### Note
* Instructions have been included for each segment. You do not have to follow them exactly, but they are included to help you think through the steps.

In [1]:
# Dependencies and Setup
import pandas as pd

# File to Load (Remember to Change These)
file_to_load = "Resources/purchase_data.csv"

# Read Purchasing File and store into Pandas data frame
purchase_data = pd.read_csv(file_to_load)
purchase_data.head()

Unnamed: 0,Purchase ID,SN,Age,Gender,Item ID,Item Name,Price
0,0,Lisim78,20,Male,108,"Extraction, Quickblade Of Trembling Hands",3.53
1,1,Lisovynya38,40,Male,143,Frenzied Scimitar,1.56
2,2,Ithergue48,24,Male,92,Final Critic,4.88
3,3,Chamassasya86,24,Male,100,Blindscythe,3.27
4,4,Iskosia90,23,Male,131,Fury,1.44


## Player Count

* Display the total number of players


In [2]:
total_players = len(purchase_data['SN'].unique())
print_total_players = pd.DataFrame({"Total Players": [total_players]})
print_total_players

Unnamed: 0,Total Players
0,576


## Purchasing Analysis (Total)

* Run basic calculations to obtain number of unique items, average price, etc.

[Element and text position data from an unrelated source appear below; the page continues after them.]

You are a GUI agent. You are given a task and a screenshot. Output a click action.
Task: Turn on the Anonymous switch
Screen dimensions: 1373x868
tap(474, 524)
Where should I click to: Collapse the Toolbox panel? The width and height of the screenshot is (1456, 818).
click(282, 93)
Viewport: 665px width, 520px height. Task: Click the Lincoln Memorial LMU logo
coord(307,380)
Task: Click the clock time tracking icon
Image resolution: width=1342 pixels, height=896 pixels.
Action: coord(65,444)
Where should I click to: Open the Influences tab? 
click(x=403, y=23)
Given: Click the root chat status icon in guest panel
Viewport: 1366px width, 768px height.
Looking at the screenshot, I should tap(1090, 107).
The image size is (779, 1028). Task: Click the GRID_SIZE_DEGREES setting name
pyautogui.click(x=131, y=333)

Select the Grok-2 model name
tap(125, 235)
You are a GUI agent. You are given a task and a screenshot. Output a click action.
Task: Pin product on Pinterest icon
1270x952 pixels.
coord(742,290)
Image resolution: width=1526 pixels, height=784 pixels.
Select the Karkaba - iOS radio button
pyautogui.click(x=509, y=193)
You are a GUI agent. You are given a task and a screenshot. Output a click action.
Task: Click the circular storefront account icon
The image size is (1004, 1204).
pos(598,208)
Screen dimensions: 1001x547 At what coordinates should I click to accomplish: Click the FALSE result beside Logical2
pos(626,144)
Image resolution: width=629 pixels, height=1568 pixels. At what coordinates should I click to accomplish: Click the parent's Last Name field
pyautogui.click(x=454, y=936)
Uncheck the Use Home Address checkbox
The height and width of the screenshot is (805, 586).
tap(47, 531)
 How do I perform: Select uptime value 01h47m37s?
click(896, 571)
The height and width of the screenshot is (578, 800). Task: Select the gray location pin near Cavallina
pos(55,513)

* Create a summary data frame to hold the results


* Optional: give the displayed data cleaner formatting


* Display the summary data frame


In [3]:
# Found the nunique() function here https://pandas.pydata.org/pandas-docs/stable/reference/api/pandas.Series.nunique.html
# Calculate each value
unique_items = purchase_data["Item Name"].nunique()
avg_price = round(purchase_data["Price"].mean(),2)
total_purchases = purchase_data['Purchase ID'].nunique()
total_revenue = purchase_data['Price'].sum()
#print the output table
print_purchasing_analysis = pd.DataFrame({
    'Number of Unique Items': [unique_items],
    'Average Purchase Price': [avg_price],
    'Total Number of Purchases': [total_purchases],
    'Total Revenue': [total_revenue]
})
# found how to format columns here: https://pandas.pydata.org/pandas-docs/stable/user_guide/style.html
print_purchasing_analysis['Average Purchase Price'] = print_purchasing_analysis['Average Purchase Price'].map('${:,.2f}'.format) 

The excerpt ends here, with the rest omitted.